笑顔で眩しくて顔を逸らしてる俺を心配そうに見てる佐城さん。
ごめんよ、君が眩しくて直視できてないだけなんだ。
控えめに手を振ってラウンジを去って行く姿も可憐だなぁ。

 丸一日中、幸せを噛み締めていると。
「今日はご機嫌だな佐鳥!」
俺に負けないくらいの眩しい笑顔で嵐山さんに聞かれた。
更に「今日の佐鳥は絶好調だね。」ととっきーまで俺の機嫌に言及してくる。
今日ならなんでもできる!と意気込んで勢い余って味方に当てそうになったり、根付さんからの言伝を忘れたりして盛大に怒られてしまった。

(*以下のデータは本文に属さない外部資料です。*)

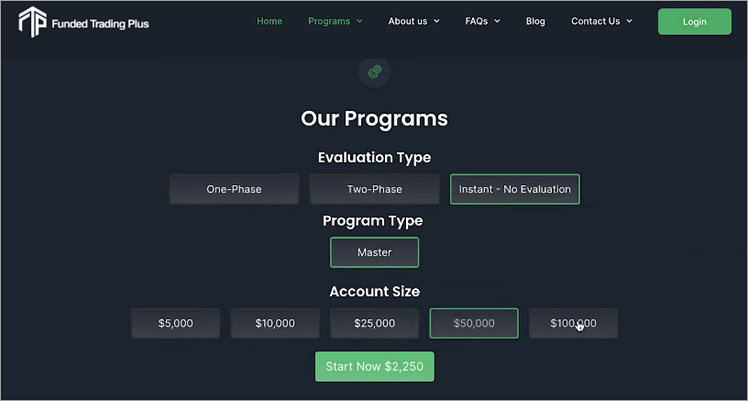Click the green circular link icon
748x401 pixels.
pos(374,71)
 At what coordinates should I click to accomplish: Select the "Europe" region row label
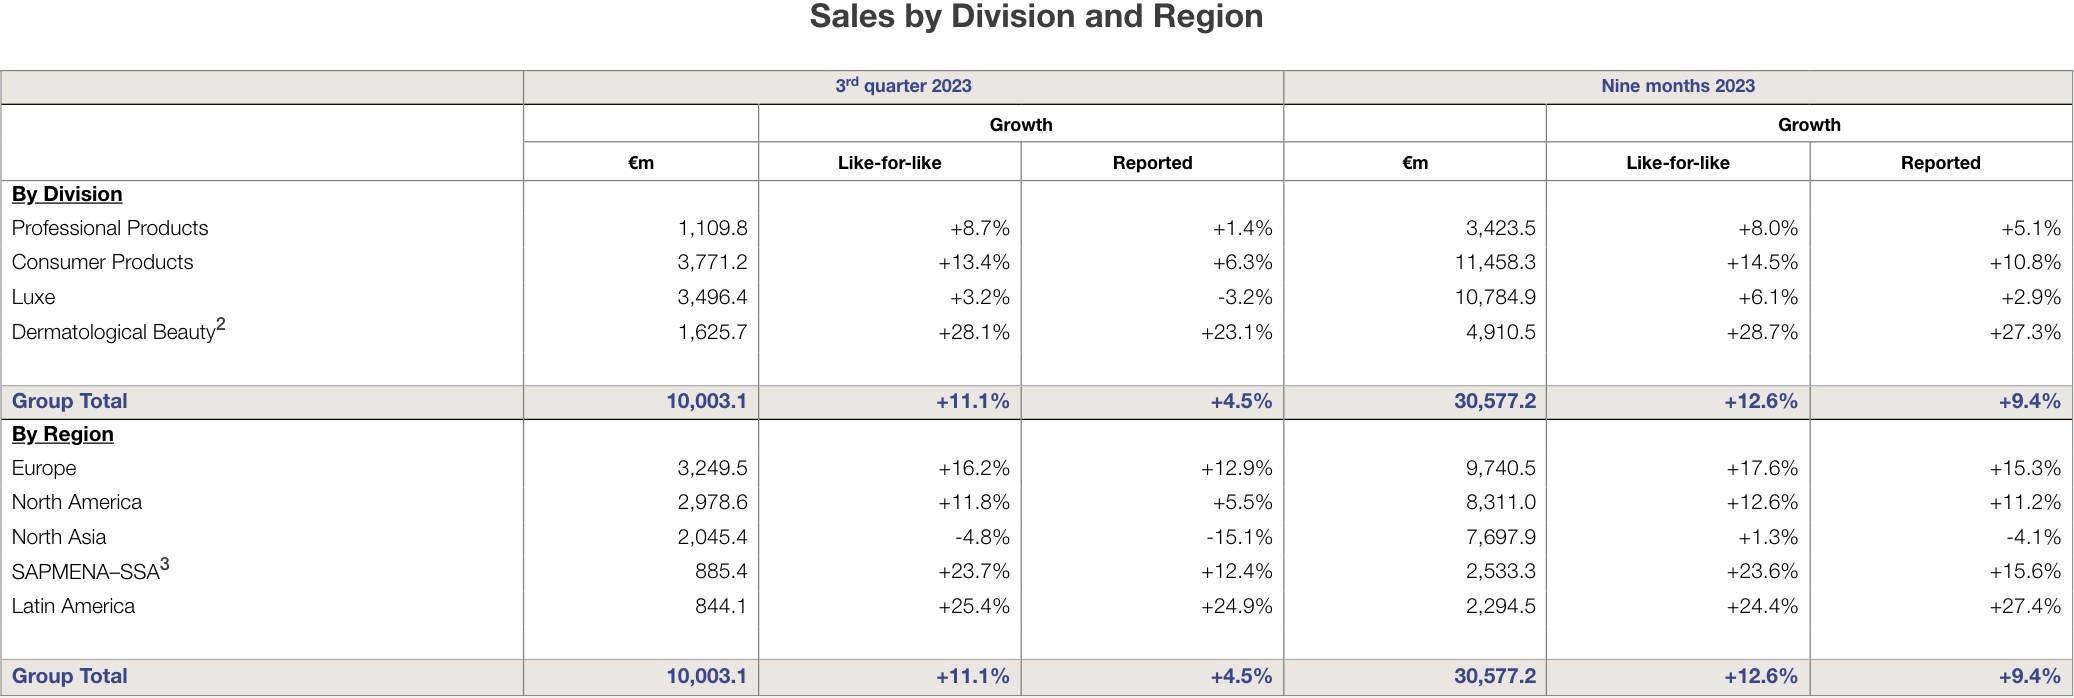(x=44, y=468)
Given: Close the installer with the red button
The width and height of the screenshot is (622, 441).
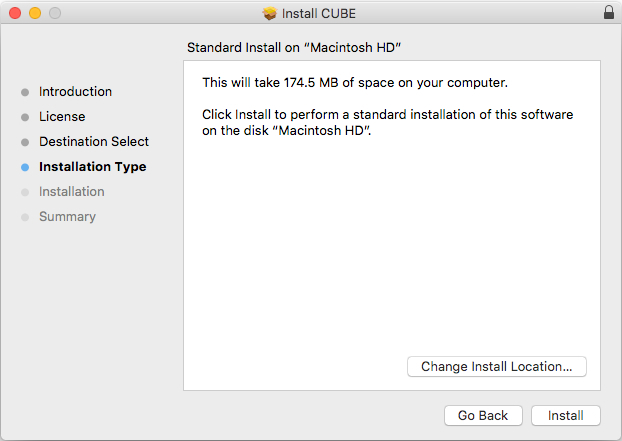Looking at the screenshot, I should point(14,13).
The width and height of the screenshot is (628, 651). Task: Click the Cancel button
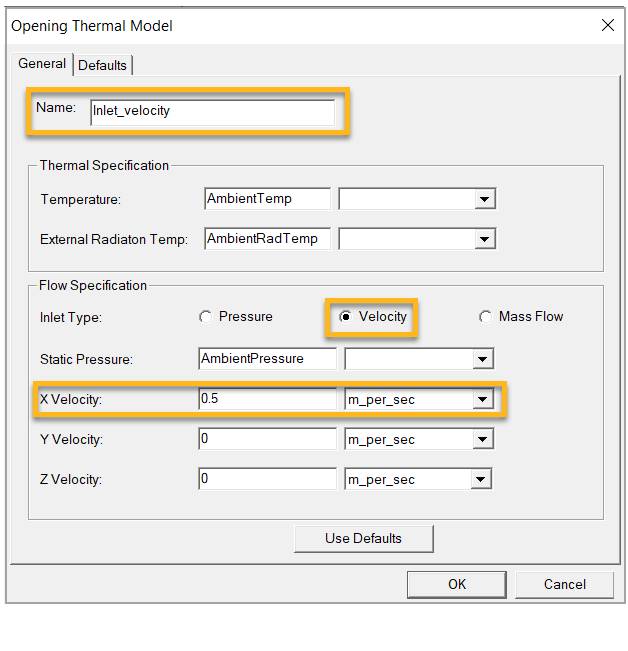click(565, 585)
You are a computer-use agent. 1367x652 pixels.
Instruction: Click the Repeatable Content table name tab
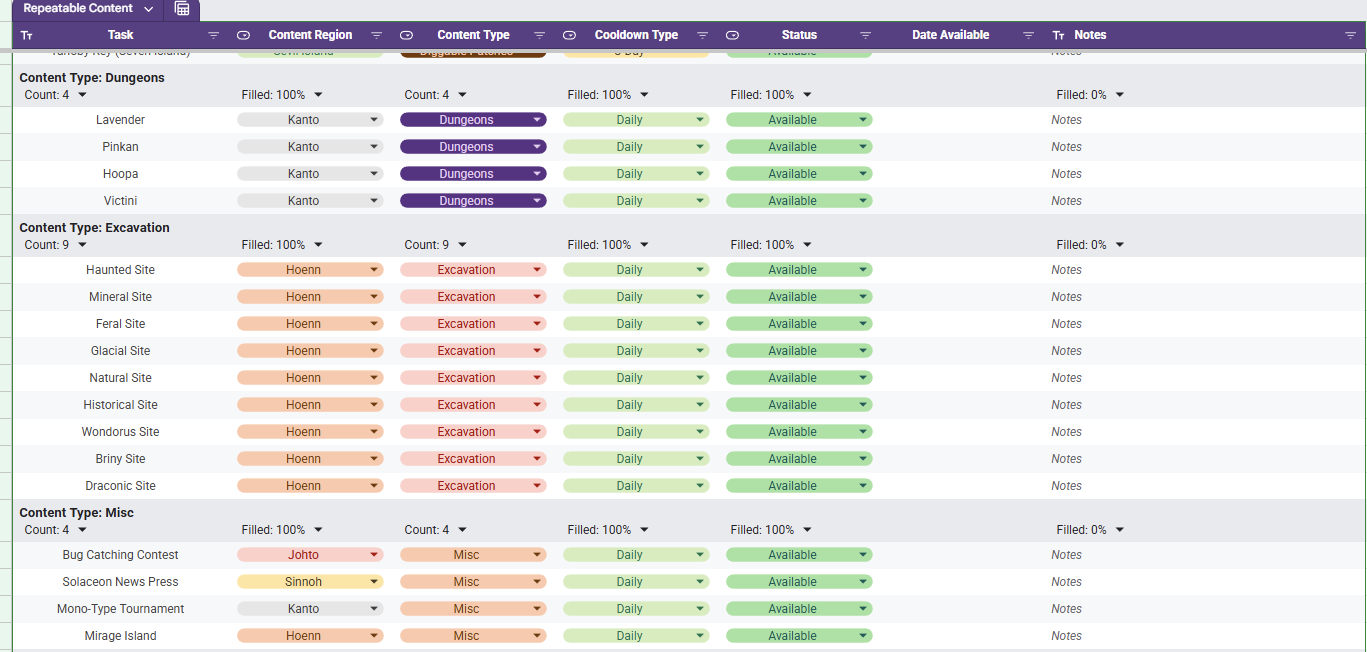77,9
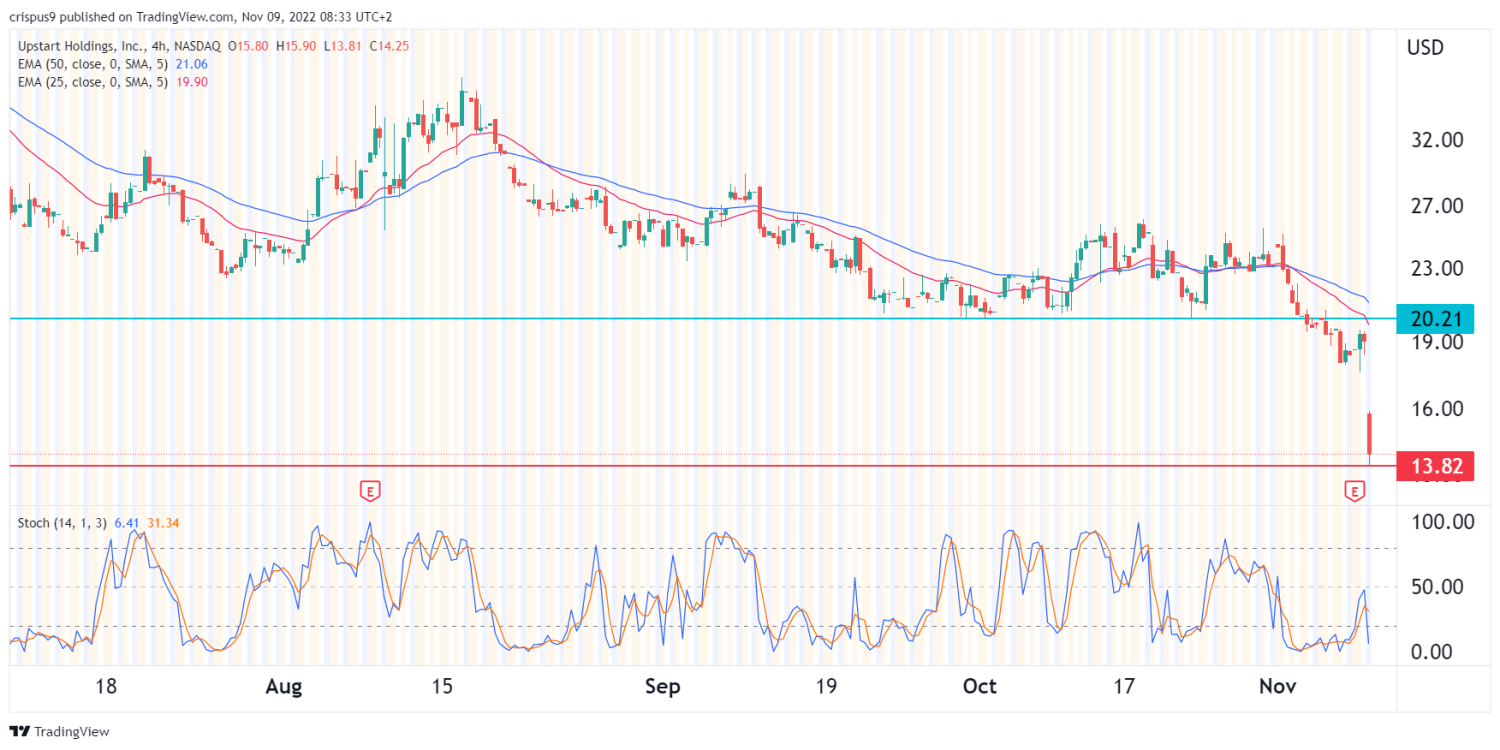Click the 'Aug' label on time axis

click(x=285, y=687)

散々な目にあったが握った手の暖かさと彼女の笑顔が脳裏から離れずその日は布団で悶えることに。
嗚呼、もっと彼女のことを知りたいなぁ。
上着のポケットに入れた名刺を何度も見返して震える手で連絡先を打つ。
登録を完了させて何を打とうか考えているうちにだんだんまぶたが落ちてくる。
振り返って時計を見れば11時を過ぎていた。
悶々と悩んでいたが睡魔には勝てずベッドに倒れこむ。
嗚呼、さらば今日という幸せな日。
そしてまた明日、ボーダーで彼女に会えますように。